Something happened to us this past month that has me fuming, partly at myself.
In March of 2010, we got a new water heater, replacing one that had to have been pushing 50 years old. All told, the experience cost about $750, but it was time, so we pulled the trigger.
Late last fall, our water started smelling really foul, like rotten eggs. That sulfurous odor, it turns out, is a reaction of the sulfur and other components in our high-sulfur, high-iron well water with the magnesium anode rod in the tank. The anode rod is a sacrificial stick of metal that corrodes instead of the internal parts of the hot water heater.

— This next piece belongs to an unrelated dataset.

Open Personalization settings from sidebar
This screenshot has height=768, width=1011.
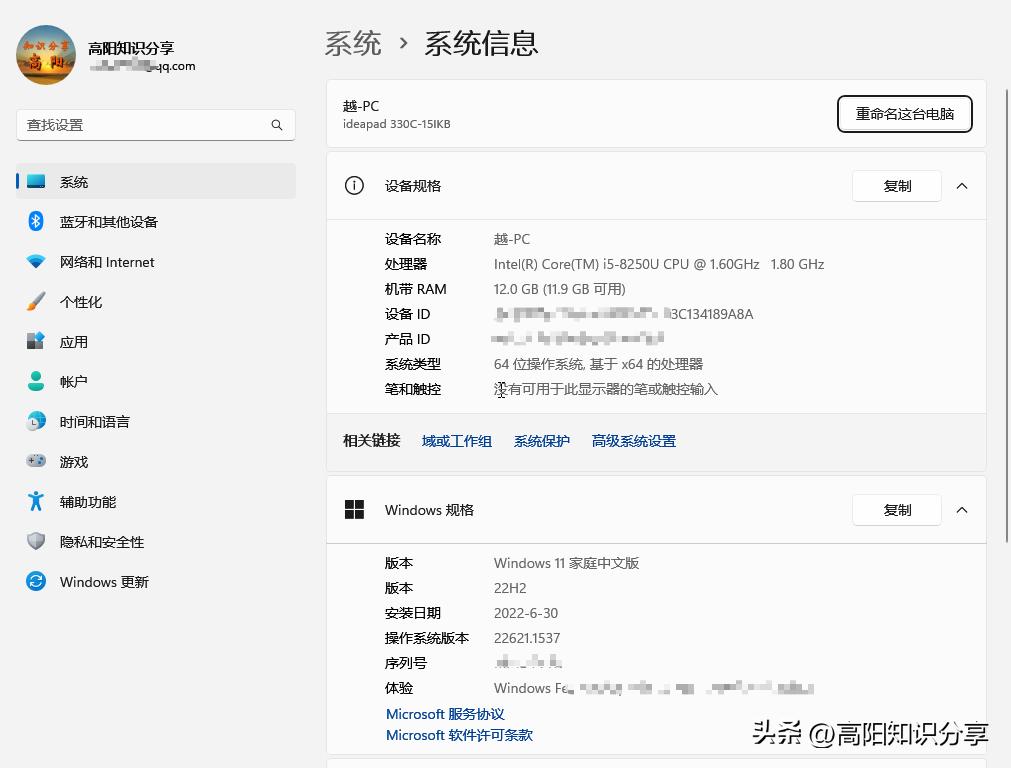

I did some research online and found it was a simple matter if replacing the magnesium rod with a zinc rod. So, off I went to the hardware store, plunked down $40 for the new rod and set about replacing it just before Christmas.
That’s when things went awry. The old rod is screwed into the top of the water heater and is recessed making putting a wrench on it impossible. I went back to the hardware store, bought the right-sized socket and tried again. I couldn’t budge it. I got a handyman friend to come over to help but the thing wouldn’t move and we started worrying about stripping it.
After a bit of procrastinating, I eventually called in a plumber who used an air-driven socket and he couldn’t move it either and ended up stripping it.
After I procrastinated it for awhile more, my wife finally called the warranty company for the hot water heater and they told her that, despite what the manual says, it’s pretty much impossible to remove the anode rod after the heater is installed. They agreed to replace the heater but we’d have to cover installation, about $350 of the total cost.
We got that arranged and found out the installers would need to purchase a special piece of equipment so the total installation, including putting in my so-far-unused zinc rod would be about $400. So, we bit the bullet and had it done. The installer said if I had not procrastinated and had taken care of it three weeks earlier while the heater was under warranty, we wouldn’t have been charged anything.
It’s as if someone knocked on my door and said, “You need to give me $400. Oh, yeah, you also need to make a bunch of annoying phone calls, too.”
I’m obviously pissed at my procrastination but I’m mostly pissed because somebody along the way should have asked if we were on well water and suggested replacing the magnesium anode rod when we first had it installed one year and three weeks ago.! I mean, c’mon, how many Average Joes and Josephines know about this kind of thing??? I consider myself pretty educated but I certainly didn’t.
So, kids, here’s the moral of the story (two of them, actuall): if you replace a hot water heater and you have well water, replace the magnesium anode rod with a zinc one (not aluminum, that’s not sufficient) WHEN YOU HAVE THE NEW ONE INSTALLED. Also, don’t procrastinate when you are dealing with appliance issues. Warranty companies are not in the habit of extending the warranty period out of the goodness of their hearts.
Oh, and don’t come knocking on my door asking for $400. I already gave at the office.